Das soll nur ablenken. Auch Brandner steht sehr wohl in einem Interessenkonflikt. Wer wollte es leugnen: Verbindungen von Politik und Verbänden finden sich in allen Parteien und Parlamenten.
Göhner hat den BDA-Posten seit Jahren inne, nie ein Hehl daraus gemacht und verstößt nicht gegen das Abgeordnetengesetz. Dennoch bleibt die entscheidende Frage: Wie kann man beides und noch mehr schaffen? Der Tag hat doch nur 24 Stunden. Wir hören ständig von den Abgeordneten, ihr Mandat sei ein Vollzeit-Job. Und wenn mal Kritik laut wird, bei den Debatten seien viele Abgeordnetenstühle verwaist, heißt es sofort, die eigentliche Arbeit finde in den Ausschüssen statt - und das häufig genug bis in die Nacht hinein.
Ja, wo bleibt dann aber noch Zeit für einen derart herausgehobenen Posten und für die Arbeit im Wahlkreis? Möglich ist dies doch nur, wenn es dem BDA reicht, dass er einen Lobbyisten im Parlament sitzen hat, den er dafür gut bezahlt. Bei Göhner und auch anderen seiner Kollegen ist es seit Jahren offensichtlich, auf wessen Seite sie stehen.

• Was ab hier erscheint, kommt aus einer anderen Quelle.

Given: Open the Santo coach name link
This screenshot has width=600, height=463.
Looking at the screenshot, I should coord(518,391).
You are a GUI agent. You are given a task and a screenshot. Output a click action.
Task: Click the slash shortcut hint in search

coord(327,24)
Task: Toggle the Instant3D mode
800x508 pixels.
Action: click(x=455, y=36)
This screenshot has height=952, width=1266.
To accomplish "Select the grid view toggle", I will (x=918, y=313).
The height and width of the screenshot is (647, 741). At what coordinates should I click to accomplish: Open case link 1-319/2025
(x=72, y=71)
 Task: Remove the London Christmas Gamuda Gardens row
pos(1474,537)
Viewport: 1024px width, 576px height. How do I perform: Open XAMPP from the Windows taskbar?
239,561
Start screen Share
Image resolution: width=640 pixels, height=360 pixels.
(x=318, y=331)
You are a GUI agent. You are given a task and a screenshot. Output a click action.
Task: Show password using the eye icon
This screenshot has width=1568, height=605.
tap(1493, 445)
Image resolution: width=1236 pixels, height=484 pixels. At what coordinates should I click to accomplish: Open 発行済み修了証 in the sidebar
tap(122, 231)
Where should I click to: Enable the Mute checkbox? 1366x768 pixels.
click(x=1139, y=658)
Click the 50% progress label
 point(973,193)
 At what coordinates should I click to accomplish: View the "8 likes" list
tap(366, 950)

Aber was ist mit vielen anderen Abgeordneten, die den Spagat zwischen Politik und Lobbyismus eher im Stillen ausüben? Es müssen ja nicht unbedingt bezahlte Nebentätigkeiten sein. Wenn sie sagen, sie verträten die Wählerinteressen, stimmt dies nur bedingt. Auch die Wählerinteressen sind sehr verschieden.
In der gegenwärtigen Diskussion helfen populistische Äußerungen wie die des FDP-Vize Rainer Brüderle nicht weiter, der einen Ehrenkodex für Abgeordnete fordert. Was soll der Wähler mit dieser Selbstverständlichkeit anfangen?
Über die Nebentätigkeiten der Abgeordneten wird nicht das erste Mal gestritten. Jetzt ist endgültig der Zeitpunkt da, an dem eine Frage beantwortet werden muss: Wollen wir den Berufspolitiker, oder wollen wir weiterhin, dass verschiedene Lebensbereiche im Parlament vertreten sind?
Eigentlich ist diese Frage einfach zu beantworten. Wir beklagen doch ständig die Übermacht der Beamten. Nur eines sollte klar sein: Das Mandat steht im Mittelpunkt. Das muss eine Ehrensache für den Abgeordneten sein und kein Balanceakt.